A comprehensive master planning process for the Rochester Institute of Technology campus that began in 2020 has resulted in a long-term, conceptual layout that will guide future growth and development across the university’s 1,300 acres over the next 25 to 50 years.

A steering committee has worked with the design team of Hargreaves Jones and Winstanley Architects and Planners to develop the draft plan through interviews with campus stakeholders, task force meetings, conversations with governing bodies, and a survey tool that garnered more than 2,000 responses.

The committee is now inviting final comments to the campus master plan during a review period that runs through Dec. 23, 2022.

In a message from RIT President David Munson in the draft plan, he writes, “Guiding the development of the plan was a focus on the need to create a vibrant physical campus, our deep commitment to sustainability and carbon neutrality, a desire to enhance the aesthetics of our campus, elevation of individual college identities while promoting interdisciplinary study, and attention to areas where future growth will be needed.”

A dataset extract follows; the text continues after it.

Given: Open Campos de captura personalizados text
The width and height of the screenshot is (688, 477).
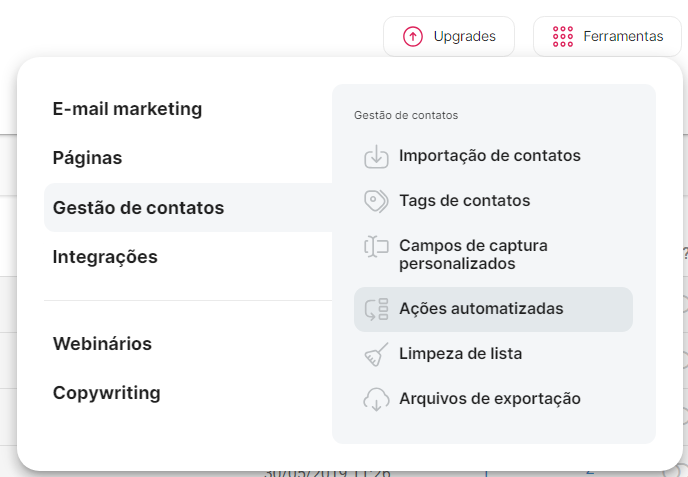Looking at the screenshot, I should pos(473,255).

“Innovative scholarship and education will require a different kind of campus—one with flexible spaces that foster and stimulate creativity, discovery, and collaboration. We will transform the RIT campus into a place where anything is possible,” Munson added.

Some of the master plan’s key themes include densification of the central core of the campus, enhancing the campus landscape and pathways, expanding the campus to the north, improving mobility and accessibility, and making better use of the natural environment of the campus.

The plan also identifies sites for future buildings, including residence halls, research facilities, classroom buildings, or athletic facilities. It is expected to be finalized in the spring.

“This is a document that RIT will reference as we grow and develop over the next decade and more,” said John Moore, associate vice president of Facilities Management Services and co-chair of the steering committee along with Enid Cardinal, senior advisor to the president for strategic planning and sustainability. “It provides a framework to help RIT make informed decisions about our campus. The plan is not a set of approved projects, but more a vision of how the campus could develop in future years.”

Inspired by the outcomes of the committee’s interview and data gathering activities over the past two years, the planning process was broken into five critical “drivers”: campus life and vibrancy; environmental sustainability and personal wellness; campus aesthetics; academic facilities; and growth.

“The ‘drivers’ described in the plan are important—in particular, the drivers toward developing a more vibrant 24-hour campus life and the one toward a more aesthetically pleasing and welcoming campus,” Moore said. “From these drivers, the planner felt that RIT should prioritize the development of the campus landscape, especially in the residence hall area, the Kodak Quad, and the Quarter Mile and extension of Legacy Way toward the east.”

Moore and Cardinal said the committee also expressed particular enthusiasm for the “near-term focus to improve the landscape, add a residential facility to allow for Riverknoll to be retired and for enrollment growth, and establish a flexible-use building to allow for existing building renovations.

“These are key concepts for RIT to consider in the near term,” Moore said.

Munson thanked “all who contributed their time and talents to the planning process, including the design team from Hargreaves Jones.”

“This collaboration has led to a magnificent shared vision of what our campus can become,” he wrote.